The control will give you indoor temp feedback for 1 heating circut. Yes it does have influence in how the control processes the heating curve. The boiler will look at both the outdoor sensor and the indoor feedback and run the appropriate heating curver to satifies the demand (temp) set on the Vitotrol.  Temperature setpoint (therm setting) has an influence. The the boiler will continually change the water temp. Say it's running for a room setpoint of 70. The boiler is running 105 degree water that day. The wife decideds shes a little chilly so bumps it up to 72. The boiler will increase it's heating curve. Same goes the other way. Here is some info attached.

Piece of Advice

@ December 27, 2009 5:41 PM in Newbie here with some questions

Welcome to the site. All the major manufactures of radiant heat products have plenty of lit on their web sites. I am one of those are totally against internet sites and homeowners installing heating systems without at the minimum working with a qualified contractor.
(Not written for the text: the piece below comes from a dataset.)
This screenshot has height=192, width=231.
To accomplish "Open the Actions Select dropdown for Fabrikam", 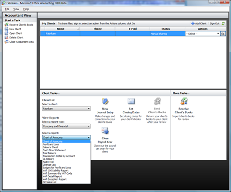I will (203, 34).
Internet sites give you the basic principles. They give you just enough information to purchase the products they sell. There are basic formulas for the supplies you need based on square footage and these sites are great for giving you that tool. Other than that, I feel you get smoke and mirrors.  They really have nothing more to offer. May I asked what you mean by staple up? Who would be doing the radiant heat loss and design? Who would be providing you a control strategy? How would you zone? Who would be balancing the system after it was installed? Who would you call on a cold winters night when you needed service?

The best piece of advice I could give you is to call a few of the local plumbing and heating supply houses in your area. Find out what lines of radiant they carry. Ask them for their recommendations on contractors. Talk with those contractors and see if they will work with you if your budget is tight. Installing the tubing and/or transfer plates is really not that hard but when it comes to the heat loss and design I would work with a professional.

Why?

@ December 27, 2009 5:26 PM in Decisions, Knight, TT or EVO a tough choice

Why are you installing 2 boilers? Is this going to be a redundant system or are you looking for different boilers to quote? From your post looks to me like you are designing a hybrid system. Why for such a small load?